Terdakwa Haposan Hutagalung dituntut 15 tahun penjara oleh Jaksa Penuntut Umum perkaranya. Tak terima dengan tuntutan tersebut, Haposan mengadu ke Kejaksaan Agung. Melalui pengacaranya, Haposan mengadukan JPU perkaranya ke Bagian Pengawasan Kejagung.
Pengaduan tersebut disampaikan oleh Jhon SE Panggabean yang mendatangi Kejagung, Jumat (07/01). “Kedatangan ke Jamwas ini untuk memasukkan pelaporan dari klien saya, terkait dengan persidangan di mana Haposan dituntut JPU dengan 15 tahun penjara," kata kuasa hukum Haposan itu kepada wartawan.
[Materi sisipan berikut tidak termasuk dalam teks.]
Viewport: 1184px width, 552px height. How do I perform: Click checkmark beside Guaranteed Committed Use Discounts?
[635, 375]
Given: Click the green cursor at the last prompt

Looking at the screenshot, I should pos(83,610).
Jhon menjelaskan uraian yang disampaikan JPU dalam tuntutan Haposan tidak sesuai dengan fakta persidangan hingga Haposan beranggapan itu adalah pelanggaran Hak Asasi Manusia (HAM). Dikatakan Jhon, uraian JPU yang menjadi dasar tuntutan tidak sesuai dengan fakta persidangan yang ada. "Antara lain, Haposan dituduh merekayasa membuat perjanjian yang diduga fiktif, padahal dalam persidangan hal tersebut tidak terbukti,” klaim dia sepihak.
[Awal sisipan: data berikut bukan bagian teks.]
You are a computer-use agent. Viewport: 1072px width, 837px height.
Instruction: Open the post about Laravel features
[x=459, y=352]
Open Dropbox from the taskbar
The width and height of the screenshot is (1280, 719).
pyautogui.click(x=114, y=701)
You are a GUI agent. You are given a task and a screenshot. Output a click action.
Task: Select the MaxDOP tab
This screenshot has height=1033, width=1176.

Dalam pandangan Jhon, yang terbukti di persidangan justru adalah Lambertus (perkaranya sudah diputus) mengatakan perjanjian tersebut dibuat dia sendiri. Jhon menampik kliennya tahu perjanjian itu. “Perjanjian itu dilakukan tanpa sepengetahuan dari haposan, bahkan kuitansinya dibuat oleh Gayus,” ujar dia.
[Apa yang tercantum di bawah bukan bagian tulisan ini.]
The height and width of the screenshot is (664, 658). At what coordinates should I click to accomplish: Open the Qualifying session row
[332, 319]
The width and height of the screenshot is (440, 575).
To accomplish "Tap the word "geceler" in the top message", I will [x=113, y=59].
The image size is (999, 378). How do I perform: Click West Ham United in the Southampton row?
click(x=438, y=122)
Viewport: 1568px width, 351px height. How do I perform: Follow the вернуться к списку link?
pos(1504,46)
Lebih jauh, Jhon mengatakan, di dalam tuntutan mengatakan bahwa Haposan yang memberikan uang ke penyidik ke Arafat dan Sri Sumartini. Padahal, sambung dia, dalam persidangan baik Haposan maupun penyidik sama sekali tidak memberikan uang dan menerima uang.
Sampai akhir persidangan, pihak Haposan telah meminta agar surat perjanjian fiktif itu aslinya diserahkan. Dan JPU sudah berkali-kali berjanji akan memberikan bukti perjanjian itu, tapi sampai akhir tidak dikasih. “Ada apa ini?" katanya.
Jhon mengatakan, pihak sudah melayangkan surat kepada pengadilan yang isinya meminta agar JPU menunjukkan asli surat tersebut, tapi tidak juga diberikan. “Karena itu, kami melapor ke pengawasan," tandas dia.